Saturday was always going to be the big day at Ultra this year -- less of the warm-up, not the sparse crowds that strangely afflicted notable sets on Friday, and none of the inevitable "final day of a festival, it's Monday tomorrow" anxieties that will be felt Sunday. It was also a beautiful sunny day in downtown Miami, and the programming offered a highly eclectic and musically expansive lineup that positively invited you to arrive early, grab a beer, and wander among the eight stages.
U.K. dubstep pioneers Skream and Benga were given a strangely early billing at UMF Brasil, the de facto dubstep/bass stage of the day. The south London duo were clearly wired to play Miami and, backed up by hypeman Sgt. Pokes, they threw down a big early set that got the whole tent dancing. Slices of garage, '90s house, and old-skool breaks were interspersed within the predominant bass drops; the duo distinguished themselves easily from the glut of other dubstep artists through an innate sense of character and natural willingness to progress the genre.
The Klipsch Amphitheatre had an impressive lineup throughout the late afternoon and evening and became somewhat of an escape for those wishing to remove themselves from the rafts of commercial house and trance that dominates the main stage. Little Dragon confronted a relatively meager crowd in the pure sweltering heat of the afternoon sun, yet the Swedish electro outfit's alluringly funky set gradually transformed the atmosphere. Singer Yukimi Nagano oozed sassy charismatic stage presence, and the nuanced synth-heavy vibe of the band sounded both highly modern and impeccably executed.

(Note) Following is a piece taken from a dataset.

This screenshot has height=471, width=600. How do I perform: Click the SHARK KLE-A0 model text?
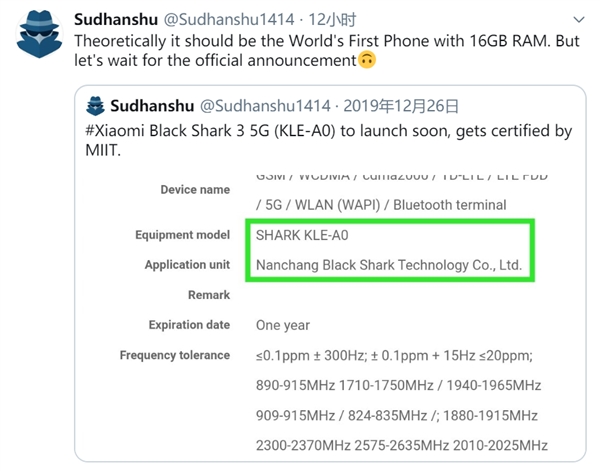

Metronomy has been bubbling away within the U.K. hipster scene for the past five years and finally gained international acclaim with the release of its third album, The English Riviera, last year. Today the U.K. four-piece were somewhat of a revelation; their jaunty and bombastic form of indie rock transferred well and gained an enthusiastic response. While previously essentially the solo project of frontman/songwriter Joe Mount, the new band format of Metronomy seemed to give them a dynamic and idiosyncratic edge. Penultimate track "The Look" sounded superb -- a subtly intricate and wistful pop-rock summer anthem, it sparked waves of dancing as smoke and fire flares were unexpectedly emitted from the stage. A band clearly with an intriguing future ahead.
As the night descended, the crowd swelled and the amphitheater was full as everyone awaited for indie-electro shoegaze heroes M83. The setting was immensely atmospheric, perfectly poised and... They don't appear. In the Ultra world, every set starts and ends as programmed, such is the size and efficiency of the event, and when it was 40 minutes past stage time and roadies were still sound-testing the drum kit, it was clear that something was amiss. DJ Miss Nine kept everything going with a strong set of electro-house, but there was clearly a problem.
Eventually they arrived 45 minutes late and immediately blasted out the unmistakable sharp synth blasts of "Midnight City." The track sounded so good -- epic, blissed-out, lost within waves of swirling electronics -- that it was almost worth the wait. But it was clear this was essentially a token appearance; frontman Anthony Gonzalez apologized for the technical problems; they played a jammed-out version of "Couleurs" and then left, having been onstage for less than 15 minutes.
It was a disappointing result to what was clearly an eagerly awaited set, and the huge crowd largely dispersed prior to DJ Shadow arriving to play Miami for the first time ever. He performed his set hidden from within a large three-dimensional spherical DJ pod that featured a mind-blowing display of visuals, graphics, and projections. He played a wide-ranging set of scratched hip-hop, primal breaks, and moments of electro and dubstep, featuring a selection of tracks from his seminal 1996 debut, Endtroducing... It all sounded immense -- the synergy of music and visuals perfectly coalesced and created an overall sense of free-form creativity and experimentalism.
As the day drew to a close, rumors floated around the festival of Madonna's appearance with Amicii on the main stage. This news seemed unimportant while watching Shadow soundtrack surreal and hypnotic images of kaleidoscope chain saws, interspersed within fractured glitches, Godzilla pastiches, and pixilated robots. Playing within the spherical orb -- called his "Shadowsphere" -- was clearly not just a way for Shadow to become more visually exciting; it seemed to inspire and offer new avenues of artistic freedom. A fine way to conclude a musically rich day.
Overheard in the crowd, number one: "I'd waited 15 years for it and then it was just...?" [sigh] - some guy still coming to terms with New Order's slightly underwhelming set on Friday.
Overheard in the crowd, number two:
"Fuck these guys, who gives a fuck -- they've only got one good song anyway and it's not even that fucking good..." -- a foul-mouthed "Midnight City" M83 fan annoyed at the technical problems that heavily delayed and shortened their set. They came onstage about 15 seconds later.